_What is required:_
Keeping every word in place, write out the entries that come next.

_Supplied data:_
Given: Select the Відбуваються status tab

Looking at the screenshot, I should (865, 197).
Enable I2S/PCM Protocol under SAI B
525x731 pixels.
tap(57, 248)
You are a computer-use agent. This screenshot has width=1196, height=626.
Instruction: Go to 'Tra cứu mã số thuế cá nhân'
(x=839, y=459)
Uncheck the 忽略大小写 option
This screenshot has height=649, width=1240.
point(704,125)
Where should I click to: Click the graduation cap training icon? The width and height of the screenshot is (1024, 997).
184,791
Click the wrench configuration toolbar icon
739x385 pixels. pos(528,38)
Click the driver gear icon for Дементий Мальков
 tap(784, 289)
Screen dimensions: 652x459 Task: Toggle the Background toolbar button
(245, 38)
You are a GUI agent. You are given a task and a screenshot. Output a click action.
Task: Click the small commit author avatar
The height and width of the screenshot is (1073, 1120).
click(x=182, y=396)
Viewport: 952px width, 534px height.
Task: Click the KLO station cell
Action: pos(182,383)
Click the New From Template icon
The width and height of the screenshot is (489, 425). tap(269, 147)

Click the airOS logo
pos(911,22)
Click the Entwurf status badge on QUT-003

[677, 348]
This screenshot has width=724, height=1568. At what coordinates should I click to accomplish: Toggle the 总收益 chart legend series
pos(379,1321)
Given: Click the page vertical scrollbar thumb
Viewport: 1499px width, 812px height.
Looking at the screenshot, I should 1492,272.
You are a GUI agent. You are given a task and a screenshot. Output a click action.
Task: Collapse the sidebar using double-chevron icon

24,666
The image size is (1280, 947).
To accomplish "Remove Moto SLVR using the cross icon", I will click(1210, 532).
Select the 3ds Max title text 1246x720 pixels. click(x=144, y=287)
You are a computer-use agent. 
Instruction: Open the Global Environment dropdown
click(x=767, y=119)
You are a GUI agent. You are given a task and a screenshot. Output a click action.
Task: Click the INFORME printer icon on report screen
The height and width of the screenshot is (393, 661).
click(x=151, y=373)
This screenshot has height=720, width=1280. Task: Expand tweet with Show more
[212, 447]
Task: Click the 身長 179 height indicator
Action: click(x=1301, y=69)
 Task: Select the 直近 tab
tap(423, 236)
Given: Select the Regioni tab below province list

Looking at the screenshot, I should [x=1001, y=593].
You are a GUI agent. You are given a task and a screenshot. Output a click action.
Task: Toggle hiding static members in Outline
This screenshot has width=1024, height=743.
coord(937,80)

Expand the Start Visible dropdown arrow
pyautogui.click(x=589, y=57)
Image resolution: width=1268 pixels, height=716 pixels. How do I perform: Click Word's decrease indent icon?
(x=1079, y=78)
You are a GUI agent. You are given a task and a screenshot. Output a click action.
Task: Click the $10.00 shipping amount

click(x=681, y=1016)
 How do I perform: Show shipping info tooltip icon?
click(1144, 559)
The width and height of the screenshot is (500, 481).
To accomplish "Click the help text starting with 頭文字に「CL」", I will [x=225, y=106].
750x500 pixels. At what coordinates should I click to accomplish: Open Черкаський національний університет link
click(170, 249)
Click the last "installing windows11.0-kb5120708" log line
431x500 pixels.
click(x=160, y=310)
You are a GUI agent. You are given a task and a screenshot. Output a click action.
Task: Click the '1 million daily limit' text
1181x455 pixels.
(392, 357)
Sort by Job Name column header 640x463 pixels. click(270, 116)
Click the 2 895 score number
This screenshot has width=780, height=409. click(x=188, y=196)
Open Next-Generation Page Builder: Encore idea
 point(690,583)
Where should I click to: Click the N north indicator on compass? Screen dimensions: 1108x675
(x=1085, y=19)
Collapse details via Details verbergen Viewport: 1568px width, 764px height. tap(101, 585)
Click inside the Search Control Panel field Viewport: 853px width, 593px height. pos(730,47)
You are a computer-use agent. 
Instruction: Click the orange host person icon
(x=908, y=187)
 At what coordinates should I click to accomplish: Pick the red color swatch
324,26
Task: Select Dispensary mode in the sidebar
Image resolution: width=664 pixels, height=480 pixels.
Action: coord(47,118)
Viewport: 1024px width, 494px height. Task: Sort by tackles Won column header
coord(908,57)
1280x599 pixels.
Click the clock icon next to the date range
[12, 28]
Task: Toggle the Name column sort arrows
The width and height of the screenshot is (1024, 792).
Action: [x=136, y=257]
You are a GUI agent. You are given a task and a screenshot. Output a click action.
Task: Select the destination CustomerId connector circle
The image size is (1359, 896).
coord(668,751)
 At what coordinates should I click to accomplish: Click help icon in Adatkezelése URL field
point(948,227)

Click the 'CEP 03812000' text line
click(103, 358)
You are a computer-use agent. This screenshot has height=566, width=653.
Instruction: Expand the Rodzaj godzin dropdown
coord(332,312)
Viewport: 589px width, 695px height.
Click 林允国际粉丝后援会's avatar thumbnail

_Response to this exercise:_
Given: Select the Відбуваються status tab

Looking at the screenshot, I should (865, 197).
Enable I2S/PCM Protocol under SAI B
525x731 pixels.
tap(57, 248)
You are a computer-use agent. This screenshot has width=1196, height=626.
Instruction: Go to 'Tra cứu mã số thuế cá nhân'
(x=839, y=459)
Uncheck the 忽略大小写 option
This screenshot has height=649, width=1240.
point(704,125)
Where should I click to: Click the graduation cap training icon? The width and height of the screenshot is (1024, 997).
184,791
Click the wrench configuration toolbar icon
739x385 pixels. pos(528,38)
Click the driver gear icon for Дементий Мальков
 tap(784, 289)
Screen dimensions: 652x459 Task: Toggle the Background toolbar button
(245, 38)
You are a GUI agent. You are given a task and a screenshot. Output a click action.
Task: Click the small commit author avatar
The height and width of the screenshot is (1073, 1120).
click(x=182, y=396)
Viewport: 952px width, 534px height.
Task: Click the KLO station cell
Action: pos(182,383)
Click the New From Template icon
The width and height of the screenshot is (489, 425). tap(269, 147)

Click the airOS logo
pos(911,22)
Click the Entwurf status badge on QUT-003

[677, 348]
This screenshot has width=724, height=1568. At what coordinates should I click to accomplish: Toggle the 总收益 chart legend series
pos(379,1321)
Given: Click the page vertical scrollbar thumb
Viewport: 1499px width, 812px height.
Looking at the screenshot, I should 1492,272.
You are a GUI agent. You are given a task and a screenshot. Output a click action.
Task: Collapse the sidebar using double-chevron icon

24,666
The image size is (1280, 947).
To accomplish "Remove Moto SLVR using the cross icon", I will click(1210, 532).
Select the 3ds Max title text 1246x720 pixels. click(x=144, y=287)
You are a computer-use agent. 
Instruction: Open the Global Environment dropdown
click(x=767, y=119)
You are a GUI agent. You are given a task and a screenshot. Output a click action.
Task: Click the INFORME printer icon on report screen
The height and width of the screenshot is (393, 661).
click(x=151, y=373)
This screenshot has height=720, width=1280. Task: Expand tweet with Show more
[212, 447]
Task: Click the 身長 179 height indicator
Action: click(x=1301, y=69)
 Task: Select the 直近 tab
tap(423, 236)
Given: Select the Regioni tab below province list

Looking at the screenshot, I should [x=1001, y=593].
You are a GUI agent. You are given a task and a screenshot. Output a click action.
Task: Toggle hiding static members in Outline
This screenshot has width=1024, height=743.
coord(937,80)

Expand the Start Visible dropdown arrow
pyautogui.click(x=589, y=57)
Image resolution: width=1268 pixels, height=716 pixels. How do I perform: Click Word's decrease indent icon?
(x=1079, y=78)
You are a GUI agent. You are given a task and a screenshot. Output a click action.
Task: Click the $10.00 shipping amount

click(x=681, y=1016)
 How do I perform: Show shipping info tooltip icon?
click(1144, 559)
The width and height of the screenshot is (500, 481).
To accomplish "Click the help text starting with 頭文字に「CL」", I will [x=225, y=106].
750x500 pixels. At what coordinates should I click to accomplish: Open Черкаський національний університет link
click(170, 249)
Click the last "installing windows11.0-kb5120708" log line
431x500 pixels.
click(x=160, y=310)
You are a GUI agent. You are given a task and a screenshot. Output a click action.
Task: Click the '1 million daily limit' text
1181x455 pixels.
(392, 357)
Sort by Job Name column header 640x463 pixels. click(270, 116)
Click the 2 895 score number
This screenshot has width=780, height=409. click(x=188, y=196)
Open Next-Generation Page Builder: Encore idea
 point(690,583)
Where should I click to: Click the N north indicator on compass? Screen dimensions: 1108x675
(x=1085, y=19)
Collapse details via Details verbergen Viewport: 1568px width, 764px height. tap(101, 585)
Click inside the Search Control Panel field Viewport: 853px width, 593px height. pos(730,47)
You are a computer-use agent. 
Instruction: Click the orange host person icon
(x=908, y=187)
 At what coordinates should I click to accomplish: Pick the red color swatch
324,26
Task: Select Dispensary mode in the sidebar
Image resolution: width=664 pixels, height=480 pixels.
Action: coord(47,118)
Viewport: 1024px width, 494px height. Task: Sort by tackles Won column header
coord(908,57)
1280x599 pixels.
Click the clock icon next to the date range
[12, 28]
Task: Toggle the Name column sort arrows
The width and height of the screenshot is (1024, 792).
Action: [x=136, y=257]
You are a GUI agent. You are given a task and a screenshot. Output a click action.
Task: Select the destination CustomerId connector circle
The image size is (1359, 896).
coord(668,751)
 At what coordinates should I click to accomplish: Click help icon in Adatkezelése URL field
point(948,227)

Click the 'CEP 03812000' text line
click(103, 358)
You are a computer-use agent. This screenshot has height=566, width=653.
Instruction: Expand the Rodzaj godzin dropdown
coord(332,312)
Viewport: 589px width, 695px height.
Click 林允国际粉丝后援会's avatar thumbnail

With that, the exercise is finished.